China’s GPU cloud market is consolidating rapidly around a small number of domestic champions, with Baidu and Huawei emerging as the clear leaders, as access to Nvidia’s most advanced accelerators remains restricted.
A recent Frost & Sullivan report places Baidu and Huawei together at more than 70% of China’s "GPU cloud" market — defined specifically as cloud services built on domestically designed AI chips rather than imported GPUs — reflecting a deliberate shift by Chinese Internet and telecom giants to vertically integrate AI hardware, software frameworks, and cloud services, while a parallel wave of AI chip start-ups races to public markets to fund the next stage of domestic silicon development.
This is all unfolding against the backdrop of U.S. export controls that continue to limit China’s access to leading-edge Nvidia and AMD accelerators. Since late 2022, Chinese firms have been forced to plan AI infrastructure growth around constrained supplies of downgraded GPUs or around entirely domestic alternatives. This has led to a GPU cloud market that looks increasingly different from its Western counterparts, with architectural choices and performance trade-offs shaped as much by geopolitics as the engineering itself.
Vertical integration replaces scaling
(Image credit: Huawei)
Baidu and Huawei’s dominance rests on a shared strategy of full-stack control. Rather than acting as neutral cloud providers that source GPUs from global vendors, both companies design their own AI accelerators, optimize their own software frameworks, and deploy those components at scale inside proprietary data centers.

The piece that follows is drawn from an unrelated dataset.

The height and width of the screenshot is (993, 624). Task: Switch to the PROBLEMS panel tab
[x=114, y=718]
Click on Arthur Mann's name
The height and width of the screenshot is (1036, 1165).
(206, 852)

Baidu’s AI cloud is built around its Kunlun accelerator line, now in its third generation. In April 2025, Baidu disclosed that it had brought online a 30,000-chip training cluster powered entirely by Kunlun processors. According to the company, that cluster is capable of training foundation models with hundreds of billions of parameters and simultaneously supporting large numbers of enterprise fine-tuning workloads. By tightly coupling Kunlun hardware with Baidu’s PaddlePaddle framework and its internal scheduling software, Baidu is compensating for the absence of Nvidia’s CUDA ecosystem with vertical optimization.
Huawei has taken a similar but more industrial-scale approach. Its Ascend accelerator family now underpins a growing share of AI compute deployed by state-owned enterprises and government-backed cloud projects. Huawei’s latest large-scale configuration, based on Ascend 910-series chips, emphasizes dense clustering and high-speed interconnects to offset weaker per-chip performance and lower memory bandwidth compared to Nvidia’s H100-class GPUs. Huawei has been explicit about this trade-off internally, framing cluster-level scaling as the primary path forward while advanced process nodes and EUV lithography remain out of reach.
Both companies are also pursuing heterogeneous cluster designs. Chinese cloud providers have increasingly experimented with mixing different generations and vendors of accelerators within a single training or inference pool. This approach reduces dependence on any single chip supply source but raises software complexity, requiring custom orchestration layers to manage uneven performance characteristics. Baidu and Huawei are among the few firms in China with the engineering resources to make such systems viable at production scale, which further entrenches their market position.